(PROVIDED ENTRIES Opens)
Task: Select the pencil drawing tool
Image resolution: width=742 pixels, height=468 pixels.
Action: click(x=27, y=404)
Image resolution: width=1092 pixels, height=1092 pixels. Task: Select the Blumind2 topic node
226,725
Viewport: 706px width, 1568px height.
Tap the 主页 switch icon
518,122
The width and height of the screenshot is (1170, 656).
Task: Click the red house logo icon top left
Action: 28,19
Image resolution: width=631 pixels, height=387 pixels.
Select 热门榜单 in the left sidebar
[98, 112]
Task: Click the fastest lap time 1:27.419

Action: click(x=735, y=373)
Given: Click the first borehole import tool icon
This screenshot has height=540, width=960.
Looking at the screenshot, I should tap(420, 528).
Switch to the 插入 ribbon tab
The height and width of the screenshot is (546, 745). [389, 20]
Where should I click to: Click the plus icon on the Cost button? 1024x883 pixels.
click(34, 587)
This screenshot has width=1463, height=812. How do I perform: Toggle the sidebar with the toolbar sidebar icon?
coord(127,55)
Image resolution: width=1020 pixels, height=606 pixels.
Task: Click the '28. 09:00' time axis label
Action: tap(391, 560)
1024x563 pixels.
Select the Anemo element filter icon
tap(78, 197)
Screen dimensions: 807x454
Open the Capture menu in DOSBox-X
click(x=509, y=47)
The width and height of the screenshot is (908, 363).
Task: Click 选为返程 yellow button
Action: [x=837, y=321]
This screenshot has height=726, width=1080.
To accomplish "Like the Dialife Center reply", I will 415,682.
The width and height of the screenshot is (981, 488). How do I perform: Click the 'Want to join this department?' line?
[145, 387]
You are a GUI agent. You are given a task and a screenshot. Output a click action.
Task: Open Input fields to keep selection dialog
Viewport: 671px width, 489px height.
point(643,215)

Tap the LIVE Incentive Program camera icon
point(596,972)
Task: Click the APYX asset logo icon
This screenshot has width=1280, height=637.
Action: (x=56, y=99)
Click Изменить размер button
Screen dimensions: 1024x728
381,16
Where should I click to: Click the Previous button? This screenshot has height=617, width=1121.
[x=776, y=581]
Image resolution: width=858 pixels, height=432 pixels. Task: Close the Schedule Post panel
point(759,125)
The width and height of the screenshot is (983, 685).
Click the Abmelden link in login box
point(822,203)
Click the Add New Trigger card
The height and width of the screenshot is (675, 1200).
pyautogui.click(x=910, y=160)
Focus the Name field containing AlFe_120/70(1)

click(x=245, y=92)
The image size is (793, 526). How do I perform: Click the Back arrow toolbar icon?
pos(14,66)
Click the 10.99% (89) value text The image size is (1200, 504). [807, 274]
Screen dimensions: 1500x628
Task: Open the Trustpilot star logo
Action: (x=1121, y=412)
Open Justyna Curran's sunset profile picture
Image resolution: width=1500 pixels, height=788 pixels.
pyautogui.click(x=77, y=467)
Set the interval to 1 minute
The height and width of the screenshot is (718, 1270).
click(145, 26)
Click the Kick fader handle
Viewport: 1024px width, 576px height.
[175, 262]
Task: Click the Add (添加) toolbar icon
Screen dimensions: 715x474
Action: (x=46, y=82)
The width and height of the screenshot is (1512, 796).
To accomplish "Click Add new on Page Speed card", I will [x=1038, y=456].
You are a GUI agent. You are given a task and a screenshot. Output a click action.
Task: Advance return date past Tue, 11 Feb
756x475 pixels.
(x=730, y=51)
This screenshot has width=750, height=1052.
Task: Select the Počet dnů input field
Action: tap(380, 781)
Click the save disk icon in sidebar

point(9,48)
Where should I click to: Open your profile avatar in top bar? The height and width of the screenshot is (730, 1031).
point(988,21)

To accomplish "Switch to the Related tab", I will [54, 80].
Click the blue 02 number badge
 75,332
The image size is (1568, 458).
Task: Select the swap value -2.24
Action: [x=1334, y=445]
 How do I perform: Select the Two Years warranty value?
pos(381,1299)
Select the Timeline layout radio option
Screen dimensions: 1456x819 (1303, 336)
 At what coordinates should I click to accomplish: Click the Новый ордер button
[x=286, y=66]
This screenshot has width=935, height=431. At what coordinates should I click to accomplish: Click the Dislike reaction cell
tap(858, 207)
(PROVIDED ENTRIES Closes)
WHAT YOU HAVE TO DO ▸ Search the entries for the word "will". Copy every line where it occurs.

WRITTEN RESPONSE ▸
To accomplish "Like the Dialife Center reply", I will 415,682.
To accomplish "Click Add new on Page Speed card", I will [x=1038, y=456].
To accomplish "Switch to the Related tab", I will [54, 80].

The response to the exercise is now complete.